In 2022, UNESCO raised the alarm warning that 244 million children and young people aged between 6 and 18 were still out of school. Although the situation has improved over the last two decades – in 2000 the figure stood at 400 million – the organisation regrets that progress has slowed considerably in recent years. “No one can accept this situation. Education is a right and we must do everything to ensure that this right is respected for every child,” stated Audrey Azoulay, Director-General of UNESCO, last September.

This struggle is at the heart of Emmaus International’s work. A lack of education is one of the key factors of exclusion. And ensuring access to education means giving the most vulnerable people a chance to escape poverty. However, education is not simply about acquiring knowledge. It must also empower people to take part in social, cultural and political life, as outlined in the second demand of our Global Report, published almost two years ago: “Guaranteeing an education that helps each person to flourish, in all areas, including in cultural and political terms.”

How can this be done? There are plenty of examples to be found in Emmaus groups around the world. In Africa, there are many needs, particularly in remote areas. To combat these inequalities, Emmaus groups are taking action by covering the cost of school fees and supplies for pupils, particularly in Togo. In Burkina Faso, a ‘school of second chances’ was created by the Zod-Neeré organisation to support children excluded from school, because the mainstream school system was unsuitable for them, or simply due to a lack of resources.

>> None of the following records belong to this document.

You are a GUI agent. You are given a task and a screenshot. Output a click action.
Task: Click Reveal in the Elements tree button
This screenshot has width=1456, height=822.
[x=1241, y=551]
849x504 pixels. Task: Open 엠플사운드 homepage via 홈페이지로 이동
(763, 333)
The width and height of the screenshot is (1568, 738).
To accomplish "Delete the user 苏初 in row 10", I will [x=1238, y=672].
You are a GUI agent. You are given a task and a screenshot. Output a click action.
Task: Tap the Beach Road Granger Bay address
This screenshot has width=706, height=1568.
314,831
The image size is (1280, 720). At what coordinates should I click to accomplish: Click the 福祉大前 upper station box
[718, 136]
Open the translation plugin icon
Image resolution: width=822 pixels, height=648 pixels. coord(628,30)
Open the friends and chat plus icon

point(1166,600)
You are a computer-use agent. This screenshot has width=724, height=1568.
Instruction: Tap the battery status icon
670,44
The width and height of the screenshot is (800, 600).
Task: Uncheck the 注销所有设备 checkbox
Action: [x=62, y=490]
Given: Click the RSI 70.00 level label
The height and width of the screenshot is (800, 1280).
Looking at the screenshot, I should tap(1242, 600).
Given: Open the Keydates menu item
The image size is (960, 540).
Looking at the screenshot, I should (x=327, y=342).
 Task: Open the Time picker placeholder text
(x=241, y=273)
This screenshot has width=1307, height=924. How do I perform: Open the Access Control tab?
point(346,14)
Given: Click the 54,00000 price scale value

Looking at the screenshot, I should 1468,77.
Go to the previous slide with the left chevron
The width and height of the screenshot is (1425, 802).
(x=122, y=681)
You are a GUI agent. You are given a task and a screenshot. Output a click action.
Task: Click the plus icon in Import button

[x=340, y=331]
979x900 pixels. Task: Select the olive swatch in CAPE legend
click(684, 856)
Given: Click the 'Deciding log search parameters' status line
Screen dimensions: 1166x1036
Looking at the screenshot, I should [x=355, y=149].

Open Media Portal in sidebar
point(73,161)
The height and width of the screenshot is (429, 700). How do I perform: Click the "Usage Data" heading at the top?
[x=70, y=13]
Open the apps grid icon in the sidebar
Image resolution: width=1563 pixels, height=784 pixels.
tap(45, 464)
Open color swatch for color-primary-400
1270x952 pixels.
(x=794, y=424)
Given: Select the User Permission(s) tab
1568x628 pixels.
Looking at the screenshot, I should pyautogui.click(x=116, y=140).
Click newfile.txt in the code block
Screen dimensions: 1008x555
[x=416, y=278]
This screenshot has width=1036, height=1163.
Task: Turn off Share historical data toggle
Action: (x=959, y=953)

In Burundi, ALDP, an organisation that combats delinquency and poverty, assists the most vulnerable or marginalised children, such as young refugees fleeing the conflict in the east of the Democratic Republic of Congo.

In Brazil, the Emmaus Recife group offers education that raises awareness at a school that runs political education classes. In addition to technical skills (such as electrical engineering, IT, etc.), this free course enables students to develop critical thinking about society, and political systems in particular. The idea is to encourage young graduates to become more involved in community life.

In India, the Emmaus VCDS organisation runs schools for Dalit children (untouchables) to compensate for local authority shortcomings. These classes help children to regain their self-confidence and give them a chance to integrate into society. This is a virtually impossible task in rural areas where for generations Dalits have been condemned to social, economic, political and cultural exclusion.

These are inspiring initiatives that should be replicated around the world. However, on their own they will not achieve real equal opportunities without the political will of our leaders.